(Saved entries)
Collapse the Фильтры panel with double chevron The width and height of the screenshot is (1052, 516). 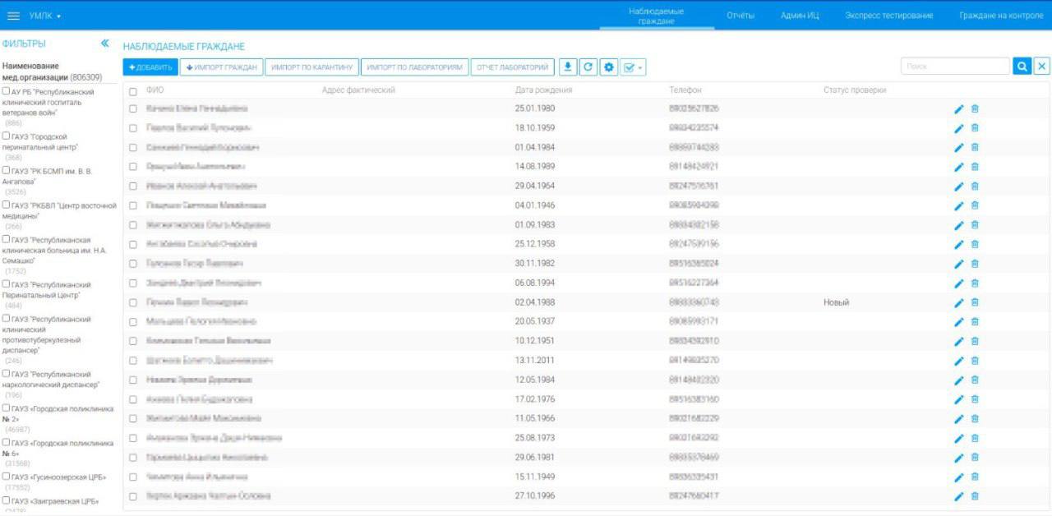[104, 44]
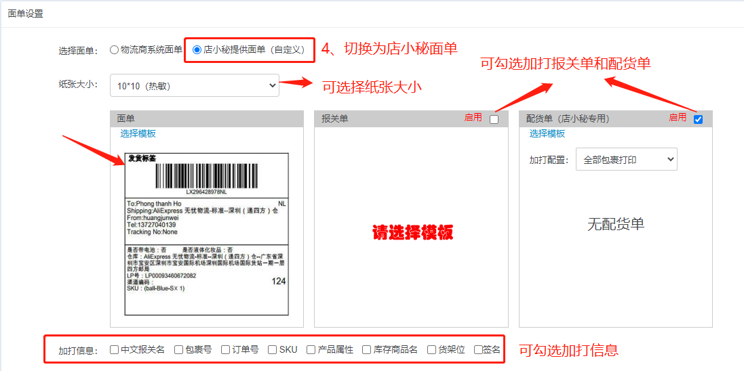The image size is (744, 371).
Task: Enable the 订单号 print option
Action: (225, 350)
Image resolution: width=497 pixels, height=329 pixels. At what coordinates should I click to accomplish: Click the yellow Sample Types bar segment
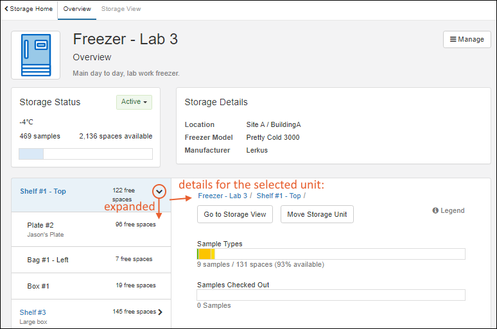tap(205, 254)
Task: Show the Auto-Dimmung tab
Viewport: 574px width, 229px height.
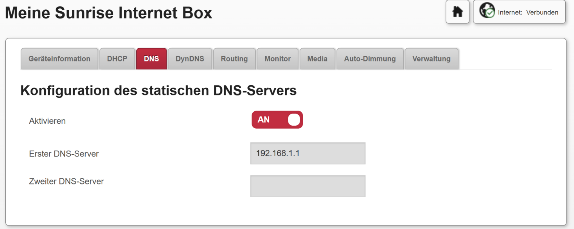Action: point(370,59)
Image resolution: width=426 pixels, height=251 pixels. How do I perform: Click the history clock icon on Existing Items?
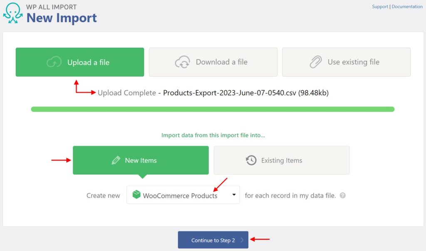pyautogui.click(x=251, y=160)
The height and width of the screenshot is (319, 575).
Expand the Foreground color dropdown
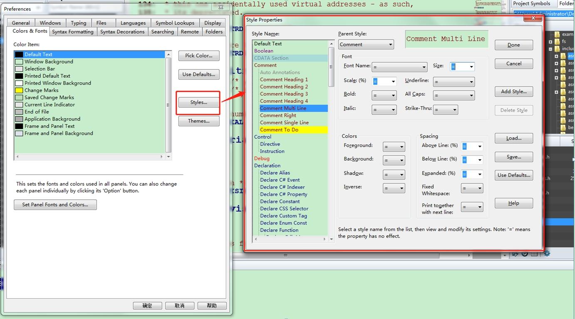click(394, 147)
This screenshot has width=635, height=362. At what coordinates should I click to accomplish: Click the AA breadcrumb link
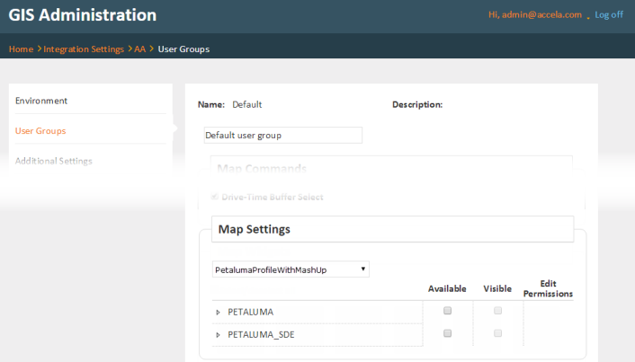pyautogui.click(x=140, y=49)
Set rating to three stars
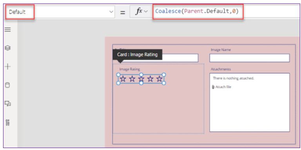 pyautogui.click(x=141, y=79)
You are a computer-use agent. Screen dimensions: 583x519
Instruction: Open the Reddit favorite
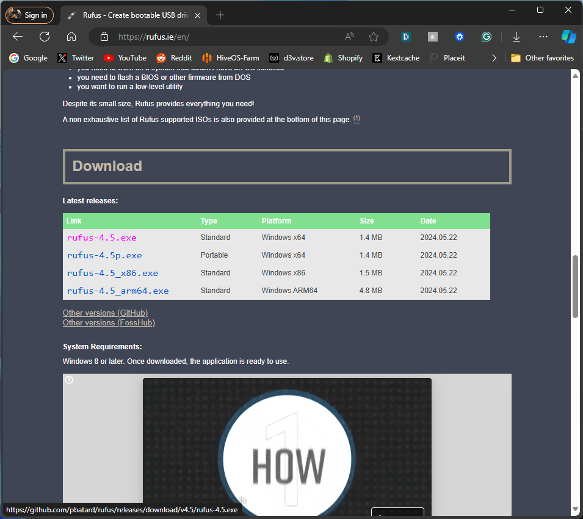[x=174, y=58]
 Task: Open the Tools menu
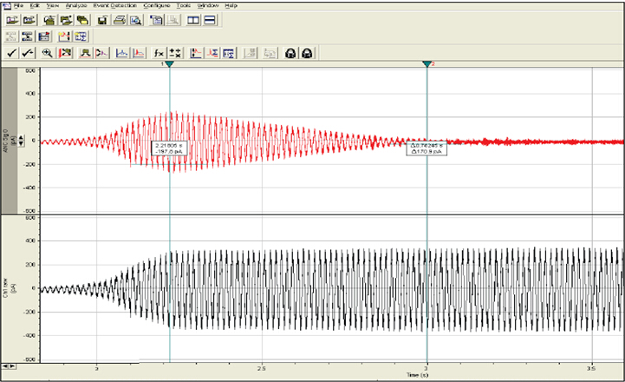pyautogui.click(x=184, y=5)
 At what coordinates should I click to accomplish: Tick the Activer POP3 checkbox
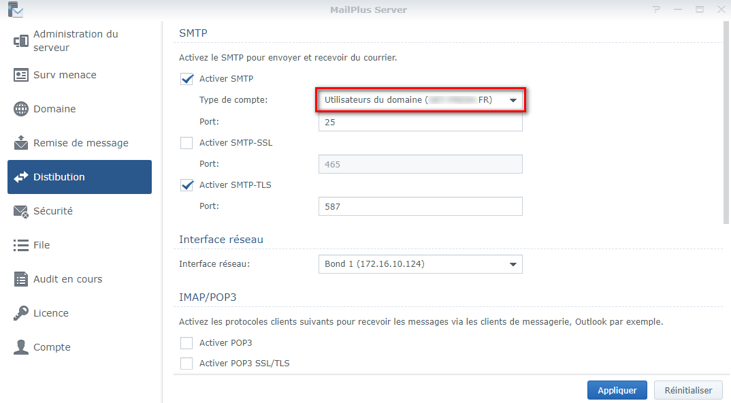click(x=186, y=343)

• **PROMPT**: Each line from the one containing "Image resolution: width=426" to the final line of the data must be printed exactly, both included, with nothing else and no pictures.

• **RESPONSE TO THIS EXERCISE**:
Image resolution: width=426 pixels, height=251 pixels. How do I perform: Click the history clock icon on Existing Items?
pyautogui.click(x=251, y=160)
The height and width of the screenshot is (319, 575).
Expand the Foreground color dropdown
click(394, 147)
This screenshot has width=635, height=362. At what coordinates should I click to accomplish: Click the AA breadcrumb link
pyautogui.click(x=140, y=49)
Set rating to three stars
 pyautogui.click(x=141, y=79)
You are a computer-use agent. Screen dimensions: 583x519
Instruction: Open the Reddit favorite
[x=174, y=58]
 Task: Open the Tools menu
pyautogui.click(x=184, y=5)
 At what coordinates should I click to accomplish: Tick the Activer POP3 checkbox
click(x=186, y=343)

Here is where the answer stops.